GIVEN PASSAGE.
-- Opening Marker --
Spark’s eye turning red when he comes out of hibernation becomes very important much later, but not in this game. Presumably the reason communication was stopped completely was because Delta Halo’s Flood facilities were breached and they couldn’t risk logic plague infection, even though as we see in the games, it doesn’t seem to affect monitors. We get to visit Delta Halo in Halo 2. Next to some brutes and jackals ahead is another covenant terminal by some rocks.

Tsek must be the honour guard that locked us out. It also appears that the Prophets have twisted “Reclaimer” to refer to the Covenant, probably to avoid potential trouble if anyone stumbles on references to humans in Forerunner sites. This also seems to be referencing Halo Wars. I should watch an LP of Halo Wars sometime to see what I’d missed, as I doubt I’ll be able to go back to it. Down the path is the security station, hanging over the cliff edge. The overhang bit looks like the starship Enterprise. Also, it’s entirely possible to come here first and get different dialog from Cortana but the enemies outside the cartographer building will still be there on top of the reinforcements. If you decide to do this on higher difficulties, clear the outside of the Cartographer building first but don’t actually go inside yet.

I grab one of the three overshields by the entrance and follow the ramp down. This is where Zamamee laid his trap according to the book: 2 more hunters (plain this time) come out from behind a wall at the far end of this dark room. Normally the best thing is to hide behind the purple space crates in one of the alcoves and snipe one with the pistol when its back is turned. (Or try aiming for its “stomach” or face if you’re really good) The second one can be safely fought in the open. Since I have no pistol, I use a black hole grenade to soften the first one up and turn its own assault cannon on the other.

The security controls sort of resemble the map room itself but with a hologram of what is either the cartographer building or this one. It could be that they are simply 2 entrances to the same building, connected via the large shaft on the balcony behind the map, this being the topmost section of that shaft. You can even see it through the glass floor.
-- Closing Marker --
DATASET ENTRIES.
-- Opening Marker --
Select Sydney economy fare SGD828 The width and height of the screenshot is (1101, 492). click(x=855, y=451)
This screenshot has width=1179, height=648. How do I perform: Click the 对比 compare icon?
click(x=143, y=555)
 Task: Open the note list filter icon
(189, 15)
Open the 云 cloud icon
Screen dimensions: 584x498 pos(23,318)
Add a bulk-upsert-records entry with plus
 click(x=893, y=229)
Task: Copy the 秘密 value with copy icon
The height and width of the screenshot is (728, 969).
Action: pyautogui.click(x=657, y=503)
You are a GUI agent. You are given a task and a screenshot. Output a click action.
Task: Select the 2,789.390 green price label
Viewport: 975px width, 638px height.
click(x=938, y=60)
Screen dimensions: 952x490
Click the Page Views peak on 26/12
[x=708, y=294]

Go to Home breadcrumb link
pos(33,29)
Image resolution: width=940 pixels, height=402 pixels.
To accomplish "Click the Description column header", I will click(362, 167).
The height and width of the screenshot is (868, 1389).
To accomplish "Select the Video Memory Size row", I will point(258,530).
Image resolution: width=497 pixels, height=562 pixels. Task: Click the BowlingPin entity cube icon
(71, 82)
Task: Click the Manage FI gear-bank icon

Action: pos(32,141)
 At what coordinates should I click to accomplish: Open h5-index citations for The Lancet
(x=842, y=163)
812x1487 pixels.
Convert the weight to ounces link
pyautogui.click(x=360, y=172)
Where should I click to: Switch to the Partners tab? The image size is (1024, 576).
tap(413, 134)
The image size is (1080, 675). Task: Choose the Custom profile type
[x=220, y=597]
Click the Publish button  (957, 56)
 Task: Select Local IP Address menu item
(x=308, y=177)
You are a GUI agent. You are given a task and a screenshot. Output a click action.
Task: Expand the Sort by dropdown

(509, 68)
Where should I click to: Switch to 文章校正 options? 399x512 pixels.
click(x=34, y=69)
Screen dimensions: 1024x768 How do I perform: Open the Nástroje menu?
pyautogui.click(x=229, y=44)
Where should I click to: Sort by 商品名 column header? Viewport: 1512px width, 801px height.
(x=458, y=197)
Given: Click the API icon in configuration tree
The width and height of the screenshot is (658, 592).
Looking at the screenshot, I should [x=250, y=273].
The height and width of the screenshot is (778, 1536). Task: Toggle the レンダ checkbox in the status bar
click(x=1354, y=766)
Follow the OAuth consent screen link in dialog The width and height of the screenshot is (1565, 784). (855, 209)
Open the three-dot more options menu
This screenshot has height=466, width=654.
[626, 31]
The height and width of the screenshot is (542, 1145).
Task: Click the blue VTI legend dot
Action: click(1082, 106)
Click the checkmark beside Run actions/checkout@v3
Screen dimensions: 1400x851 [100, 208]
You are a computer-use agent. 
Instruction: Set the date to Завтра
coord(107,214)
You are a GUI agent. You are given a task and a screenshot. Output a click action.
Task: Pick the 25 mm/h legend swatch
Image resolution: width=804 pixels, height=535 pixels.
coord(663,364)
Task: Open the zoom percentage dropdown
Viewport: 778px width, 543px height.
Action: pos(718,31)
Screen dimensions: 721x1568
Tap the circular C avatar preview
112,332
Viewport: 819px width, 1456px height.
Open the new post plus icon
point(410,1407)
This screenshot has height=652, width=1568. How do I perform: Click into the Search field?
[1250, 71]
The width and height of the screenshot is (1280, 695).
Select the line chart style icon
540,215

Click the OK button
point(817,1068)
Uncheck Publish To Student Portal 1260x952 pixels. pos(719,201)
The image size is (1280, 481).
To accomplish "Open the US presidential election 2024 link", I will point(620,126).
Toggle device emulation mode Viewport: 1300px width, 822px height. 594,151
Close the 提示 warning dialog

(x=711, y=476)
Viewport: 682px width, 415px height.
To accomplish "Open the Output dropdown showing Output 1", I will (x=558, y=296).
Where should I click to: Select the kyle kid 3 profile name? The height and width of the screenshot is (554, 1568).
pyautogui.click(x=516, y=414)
-- Closing Marker --
TASK INSTRUCTIONS.
A. Translate this sentence from the Halo walkthrough into Spanish: "Down the path is the security station, hanging over the cliff edge."
B. According to the Halo walkthrough, what does the overhang of the security station look like?
The records come from a separate source and are not connected to the text.

RESULTS OF THE TASKS.
A. Al final del camino está la estación de seguridad, suspendida sobre el borde del acantilado.

B. It looks like the starship Enterprise.